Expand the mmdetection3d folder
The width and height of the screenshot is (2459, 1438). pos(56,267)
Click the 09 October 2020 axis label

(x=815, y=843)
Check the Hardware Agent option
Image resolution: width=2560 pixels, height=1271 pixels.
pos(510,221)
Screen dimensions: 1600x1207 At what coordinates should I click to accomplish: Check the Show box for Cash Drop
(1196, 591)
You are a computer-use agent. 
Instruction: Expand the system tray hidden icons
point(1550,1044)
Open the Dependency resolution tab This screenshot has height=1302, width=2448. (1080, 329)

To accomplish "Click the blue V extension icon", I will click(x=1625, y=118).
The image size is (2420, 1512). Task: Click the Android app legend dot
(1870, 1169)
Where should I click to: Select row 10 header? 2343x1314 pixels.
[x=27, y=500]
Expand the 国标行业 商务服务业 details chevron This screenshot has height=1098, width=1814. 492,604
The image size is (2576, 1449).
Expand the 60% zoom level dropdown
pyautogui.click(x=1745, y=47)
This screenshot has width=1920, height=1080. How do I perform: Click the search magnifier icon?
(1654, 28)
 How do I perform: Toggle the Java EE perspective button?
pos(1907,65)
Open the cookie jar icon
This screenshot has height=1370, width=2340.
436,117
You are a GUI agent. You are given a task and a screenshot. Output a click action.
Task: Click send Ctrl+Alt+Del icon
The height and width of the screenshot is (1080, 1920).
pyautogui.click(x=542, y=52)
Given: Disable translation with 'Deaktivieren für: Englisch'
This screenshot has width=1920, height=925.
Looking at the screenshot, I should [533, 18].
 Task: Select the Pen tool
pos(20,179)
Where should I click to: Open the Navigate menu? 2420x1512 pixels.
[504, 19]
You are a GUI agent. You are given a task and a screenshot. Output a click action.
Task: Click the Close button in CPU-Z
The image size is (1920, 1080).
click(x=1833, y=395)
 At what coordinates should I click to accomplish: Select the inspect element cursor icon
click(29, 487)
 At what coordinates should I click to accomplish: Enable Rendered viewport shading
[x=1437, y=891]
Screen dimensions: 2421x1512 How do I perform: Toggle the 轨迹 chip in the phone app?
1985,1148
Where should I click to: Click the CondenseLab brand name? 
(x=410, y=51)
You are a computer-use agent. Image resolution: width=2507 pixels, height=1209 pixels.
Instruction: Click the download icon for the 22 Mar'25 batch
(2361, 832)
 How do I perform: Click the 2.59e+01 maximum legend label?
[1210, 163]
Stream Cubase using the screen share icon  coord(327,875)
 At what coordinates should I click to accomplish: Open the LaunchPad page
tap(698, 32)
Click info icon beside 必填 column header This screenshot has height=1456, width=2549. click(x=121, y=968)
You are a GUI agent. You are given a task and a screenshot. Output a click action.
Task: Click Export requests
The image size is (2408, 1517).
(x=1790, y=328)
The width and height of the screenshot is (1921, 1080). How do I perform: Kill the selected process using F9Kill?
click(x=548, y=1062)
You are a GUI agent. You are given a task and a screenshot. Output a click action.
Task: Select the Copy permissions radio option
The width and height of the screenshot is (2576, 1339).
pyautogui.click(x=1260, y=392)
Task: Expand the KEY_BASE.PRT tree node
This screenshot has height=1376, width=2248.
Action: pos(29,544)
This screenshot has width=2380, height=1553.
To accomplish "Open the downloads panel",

• _Try it_
For this task, write out exactly the lines of the entries above, starting at the line with "Where should I click to: Click" and ending at the line with "Stream Cubase using", both included, and no others.

• _Output for this exercise_
Where should I click to: Click the CondenseLab brand name? 
(x=410, y=51)
You are a computer-use agent. Image resolution: width=2507 pixels, height=1209 pixels.
Instruction: Click the download icon for the 22 Mar'25 batch
(2361, 832)
 How do I perform: Click the 2.59e+01 maximum legend label?
[1210, 163]
Stream Cubase using the screen share icon  coord(327,875)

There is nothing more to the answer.